Closed aminya closed 4 years ago
I haven't run the benchmark yet. I am trying to install MKL on my Windows machine.
I kept dimensions to 10 just for the sake of fast testing. To run the benchmark for different dimensions, we need to change dimensions to something like this:
# Dimensions
oneArgDims = [10 100 1000 10000]
twoArgDims = [10 100 1000 10000; # arg1
10 100 1000 10000] # arg2
Could someone test the benchmark?
I am going to check it out soon.
However, I would very strongly prefer to keep AcuteBenchmarks out of the dependencies (Project.toml). It is not necessary to run the package itself. I personally run things on a servers with a docker image, which I try to keep as small as possible.
I would prefer a small check at the beginning of the benchmark files prompting the user to install AcuteBenchmarks if they want to benchmark on their machine and don't have it yet, but I suspect that will only be a small part of the userbase.
I am going to check it out soon.
However, I would very strongly prefer to keep AcuteBenchmarks out of the dependencies (Project.toml). It is not necessary to run the package itself. I personally run things on a servers with a docker image, which I try to keep as small as possible.
I would prefer a small check at the beginning of the benchmark files prompting the user to install AcuteBenchmarks if they want to benchmark on their machine and don't have it yet, but I suspect that will only be a small part of the userbase.
I ran the benchmark for the array size of 100. Check the result in the OP.
I didn't add AcuteBenchmark to IntelVectorMath. It is in a separate folder with its own Project.toml.
Ah, I apologize, I saw the email on my phone. The plots look great.
Other than Complex benchmark that needs updating Distributions (https://discourse.julialang.org/t/complex-uniform-distribution-between-1-0im-and-2-0im/32831/4), this is ready to get merged.
We can run the benchmark for more dimension sets too. I added a Github action to run the benchmark using it and create a PR. The current data is up to an array size of 100.
I looked at the GitHub action, and I am not fully clear on what it does. What does it generate that you generate the pull request from? Is the idea to run this action on every commit?
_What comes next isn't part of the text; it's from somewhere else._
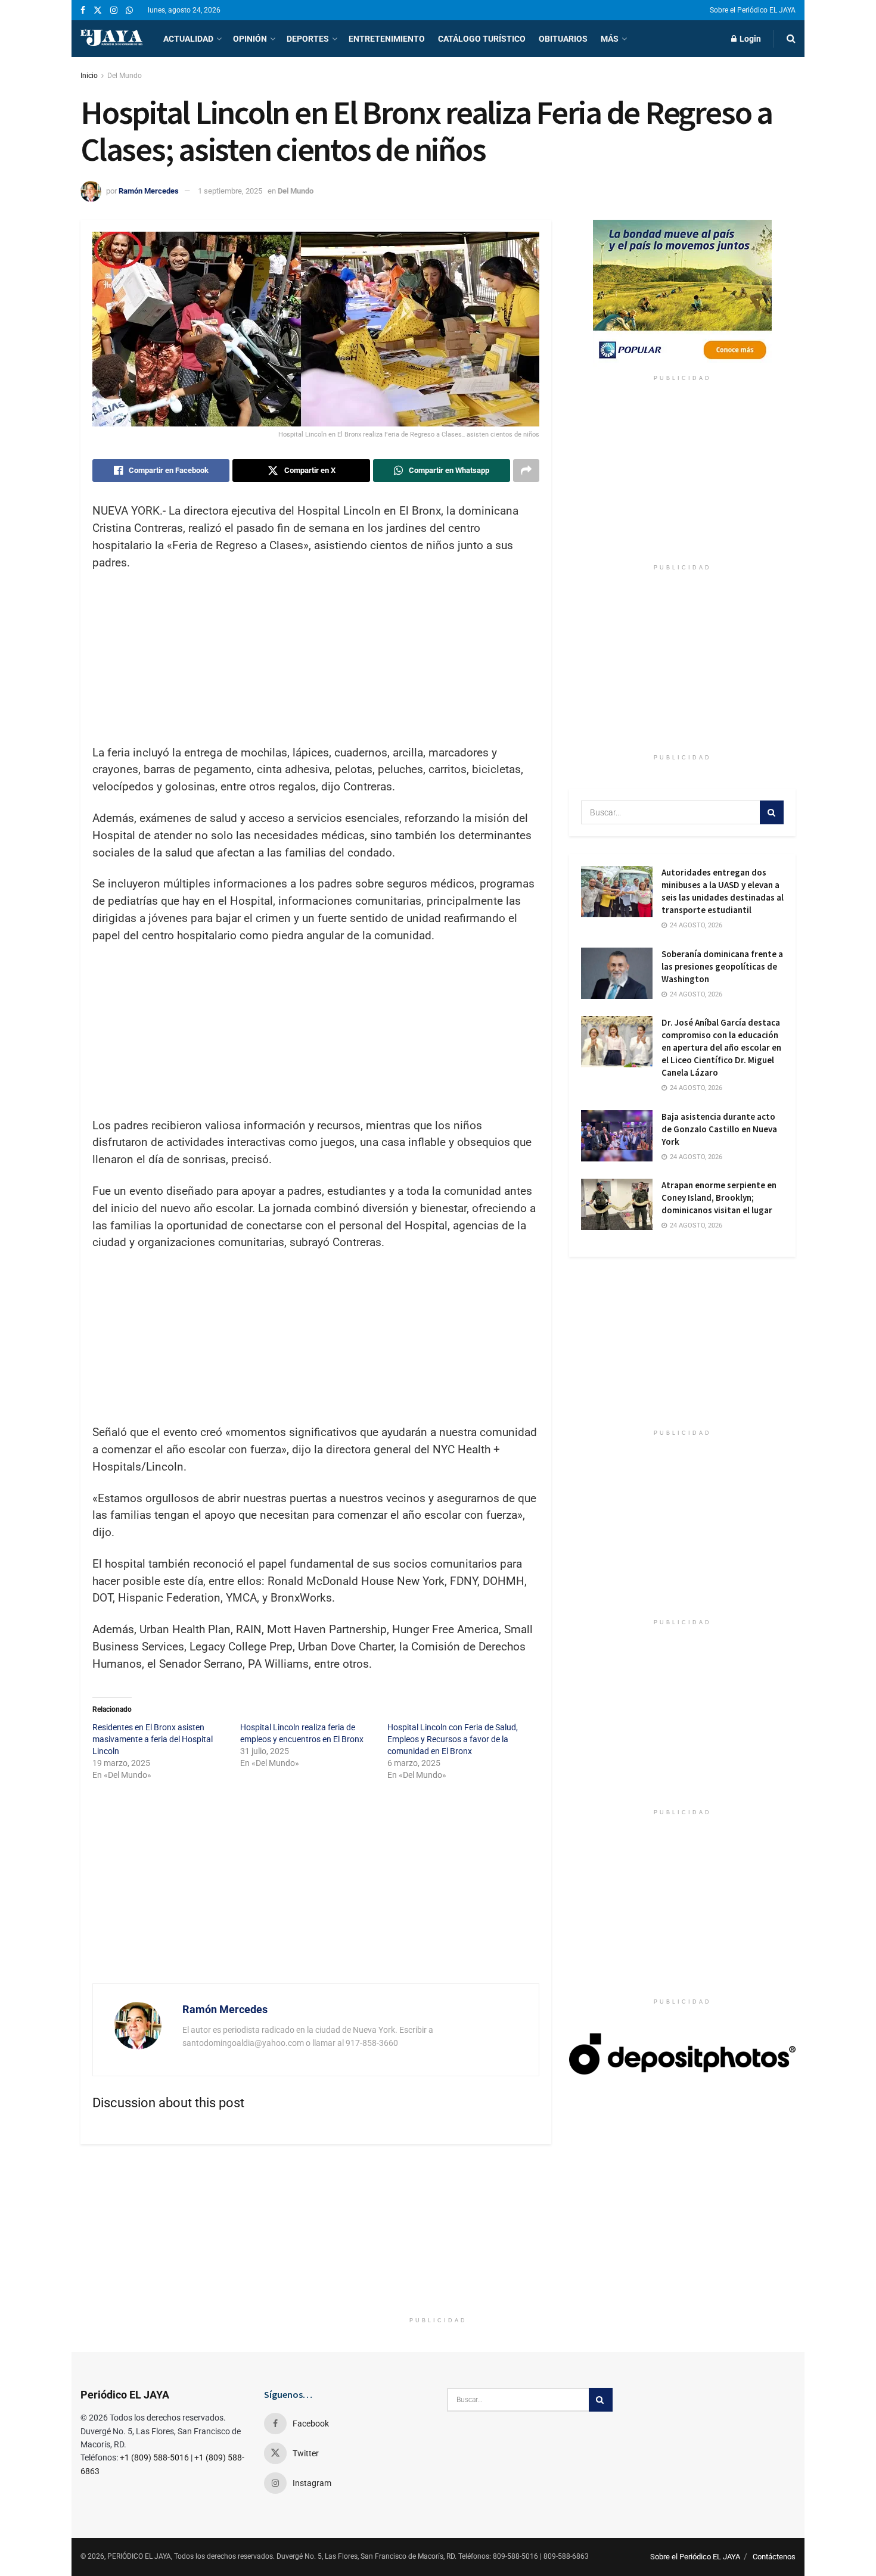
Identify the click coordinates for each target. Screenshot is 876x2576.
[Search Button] (791, 38)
That is an experiment. I want to offload the benchmarking to a bot. It will make a separate branch. Then we can just decide to reference some of the results on the master.
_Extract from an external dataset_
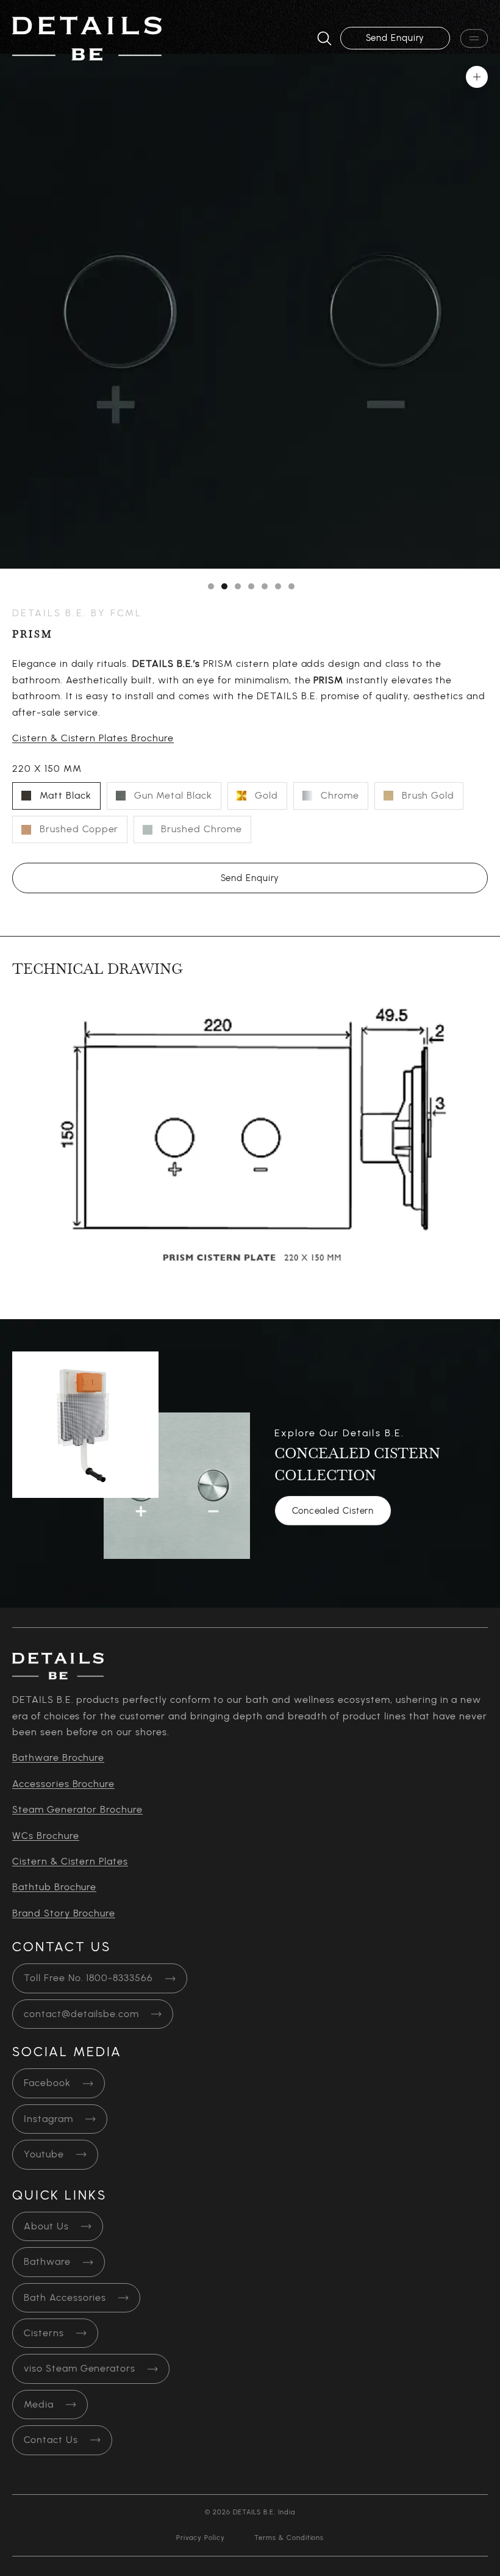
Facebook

However, setting up the environment doesn't work. I used something similar to Travis script in it. I guess the repo name should be changed.
Ok, sounds good. I am looking into github actions right now, and will replace Travis testing with it today.
I like that it is more granular in its results, and that you can schedule jobs, which I will use to check against the nightly build once a month.
I also found this: https://bheisler.github.io/post/benchmarking-in-the-cloud/ So results from GitHub Actions might have to be taken with a grain of salt.
I think in addition we can we can add a dockerfile in the benchmarking folder that people can use to run the entire thing reproducibly.
So let me remove the benchmark yaml and merge this PR. I agree with the link you sent. The result may not be reliable.
I added Complex numbers support too.
The result for the first few functions is surprising. I was using my laptop a little during that time. We might need to run the benchmark again for Complex numbers.
Once I finish updating the testing I will have a look. I can adapt my dockerfile and run the benchmark on a server based on your GitHub Actions file.
How would you like to proceed here? I think I can run the benchmark tomorrow on a server, and add updated images to this PR. I assume I only need to run Benchmark.jl?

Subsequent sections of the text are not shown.